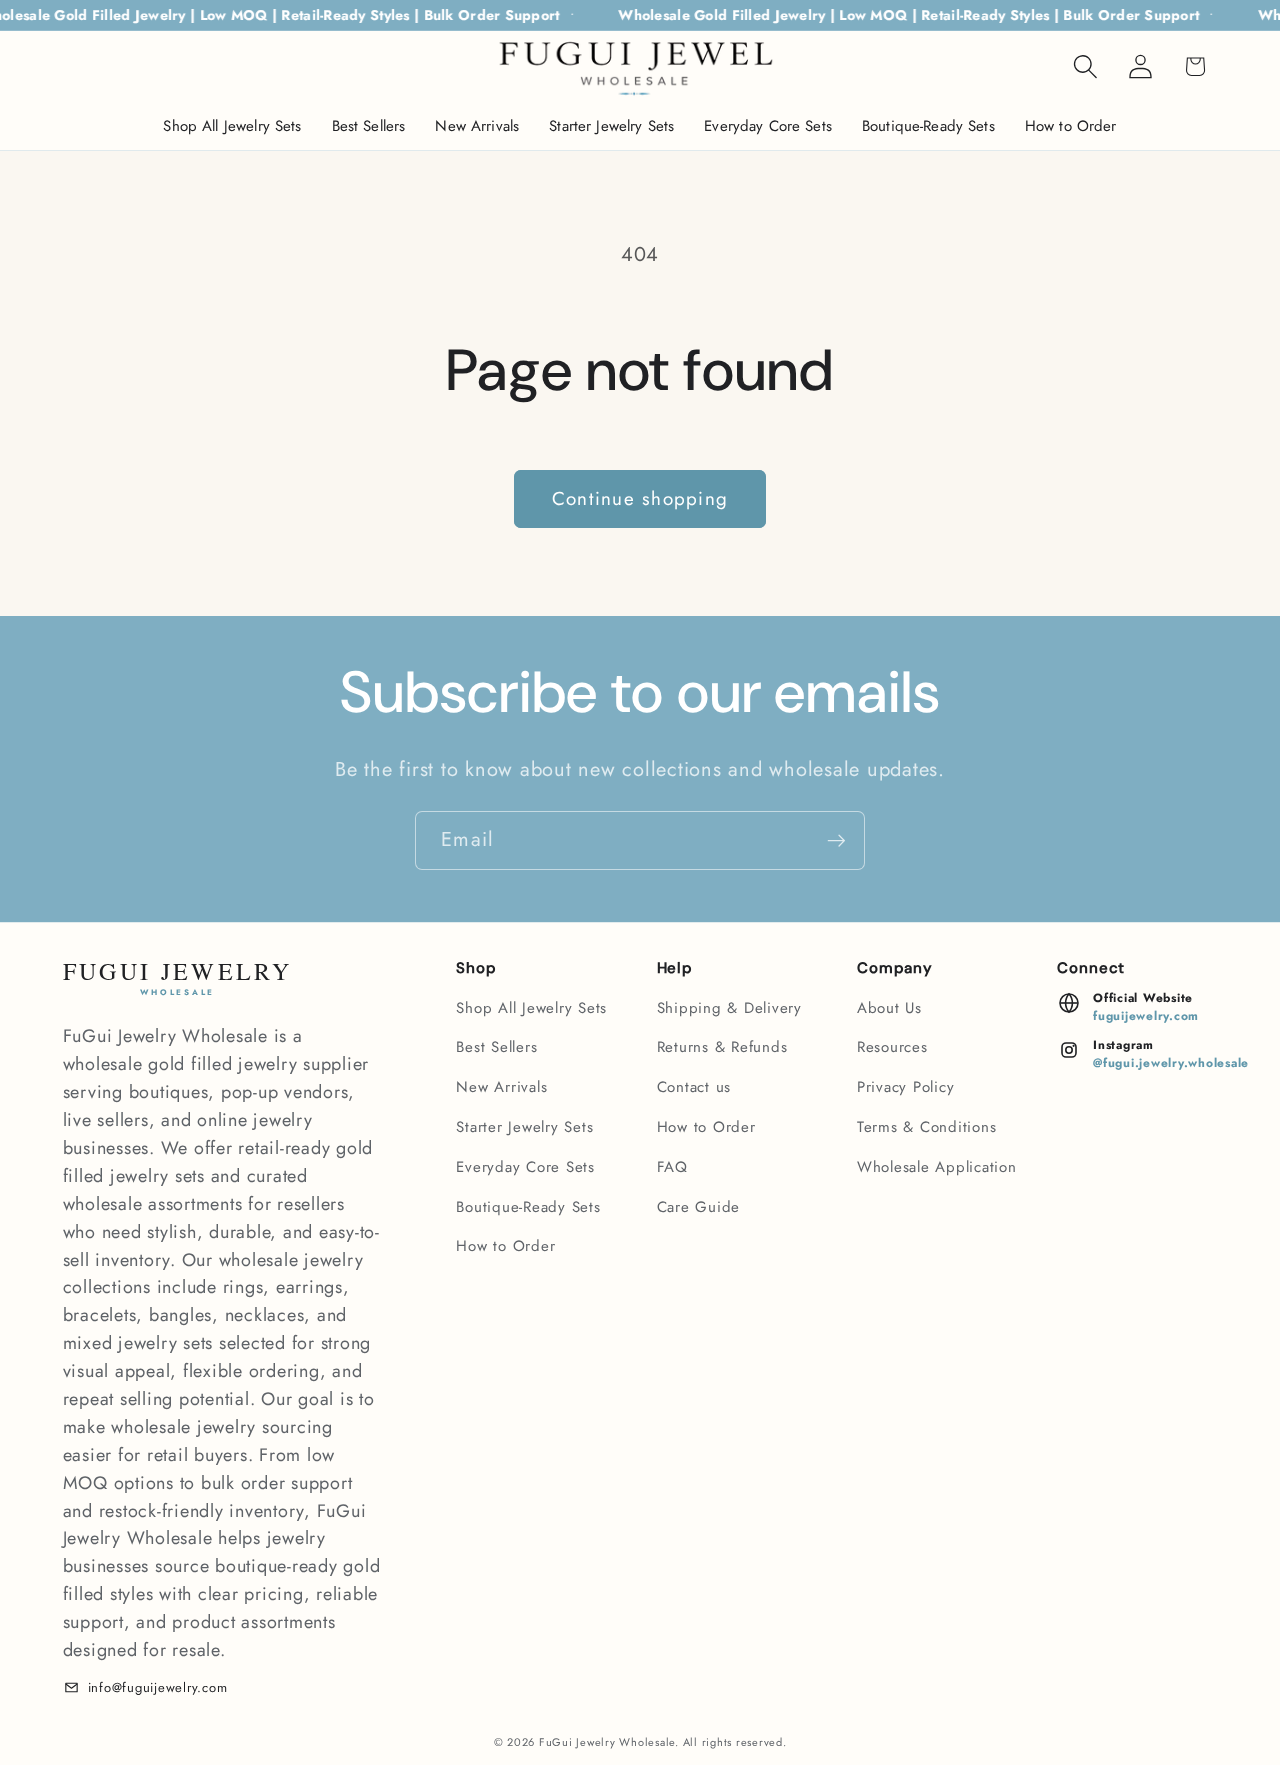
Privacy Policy (906, 1087)
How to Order (505, 1246)
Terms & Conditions (927, 1127)
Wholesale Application (937, 1167)
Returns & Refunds (722, 1047)
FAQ (672, 1167)
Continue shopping (640, 498)
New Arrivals (501, 1087)
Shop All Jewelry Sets (531, 1008)
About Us (889, 1008)
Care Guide (699, 1207)
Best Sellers (496, 1047)
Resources (892, 1047)
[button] (1085, 66)
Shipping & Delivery (729, 1008)
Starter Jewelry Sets (524, 1127)
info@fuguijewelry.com (158, 1687)
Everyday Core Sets (525, 1167)
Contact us (694, 1087)
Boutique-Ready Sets (528, 1207)
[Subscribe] (836, 840)
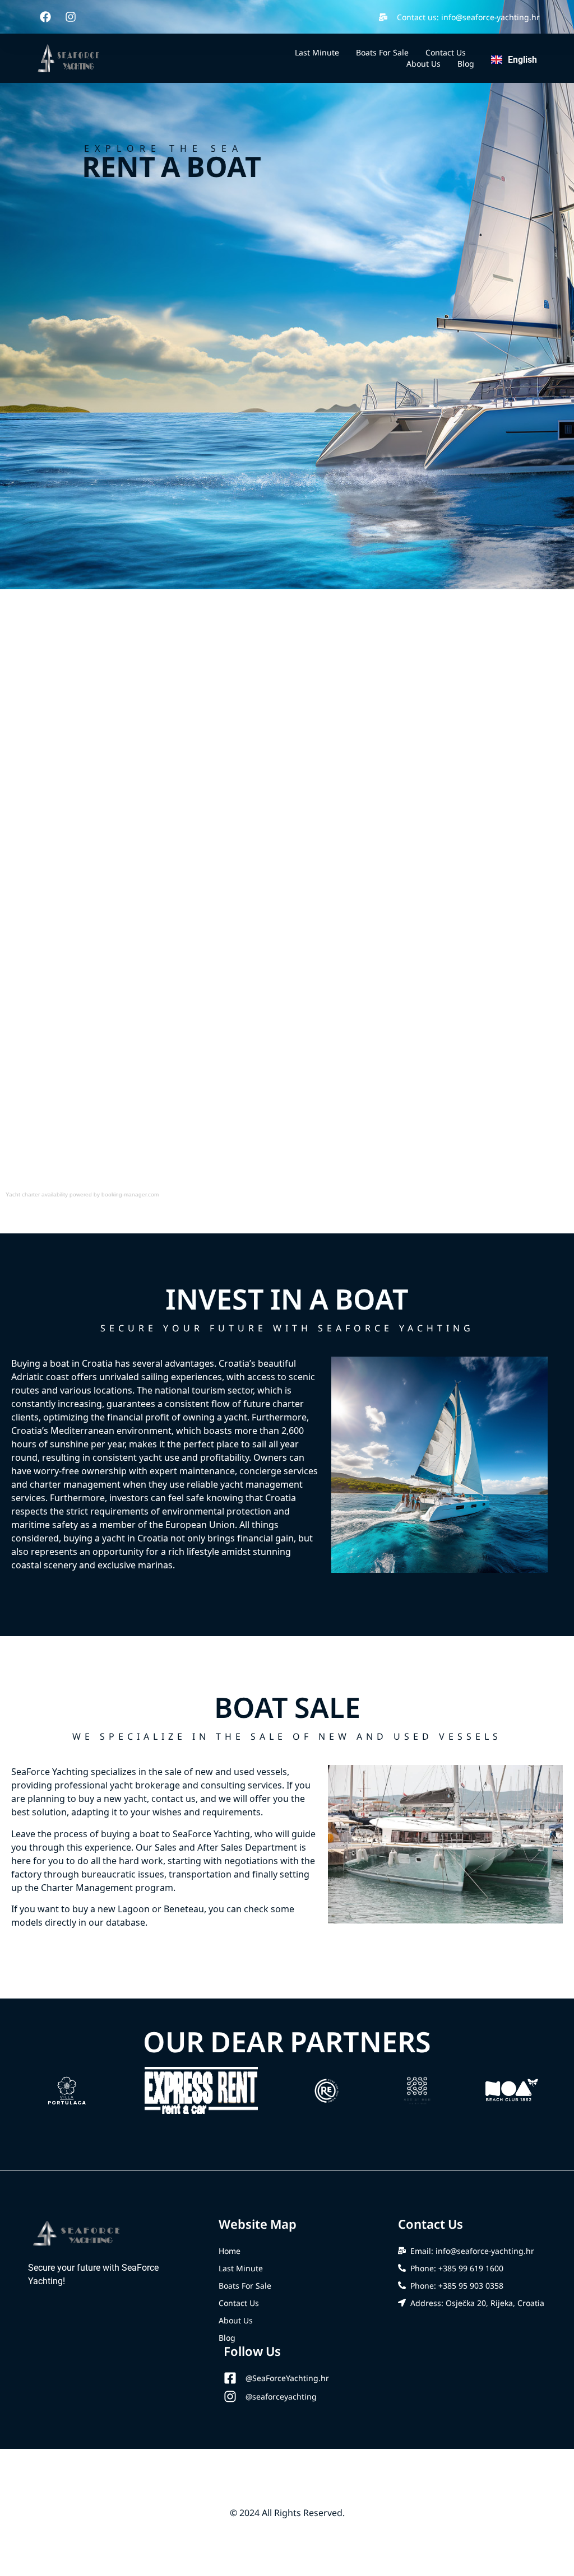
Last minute (317, 52)
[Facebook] (45, 17)
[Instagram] (70, 17)
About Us (423, 63)
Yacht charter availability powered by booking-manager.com (82, 1194)
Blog (465, 63)
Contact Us (445, 52)
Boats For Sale (382, 52)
• • • •
■ **Activity**: Leaving all pictures aside, print exactly the lines from the one that contains "Everyday Core Sets (525, 1167)" through the last line of the data above, inclusive.

■ **Answer section**:
Everyday Core Sets (525, 1167)
Contact us (694, 1087)
Boutique-Ready Sets (528, 1207)
[Subscribe] (836, 840)
Last minute (317, 52)
[Facebook] (45, 17)
[Instagram] (70, 17)
About Us (423, 63)
Yacht charter availability powered by booking-manager.com (82, 1194)
Blog (465, 63)
Contact Us (445, 52)
Boats For Sale (382, 52)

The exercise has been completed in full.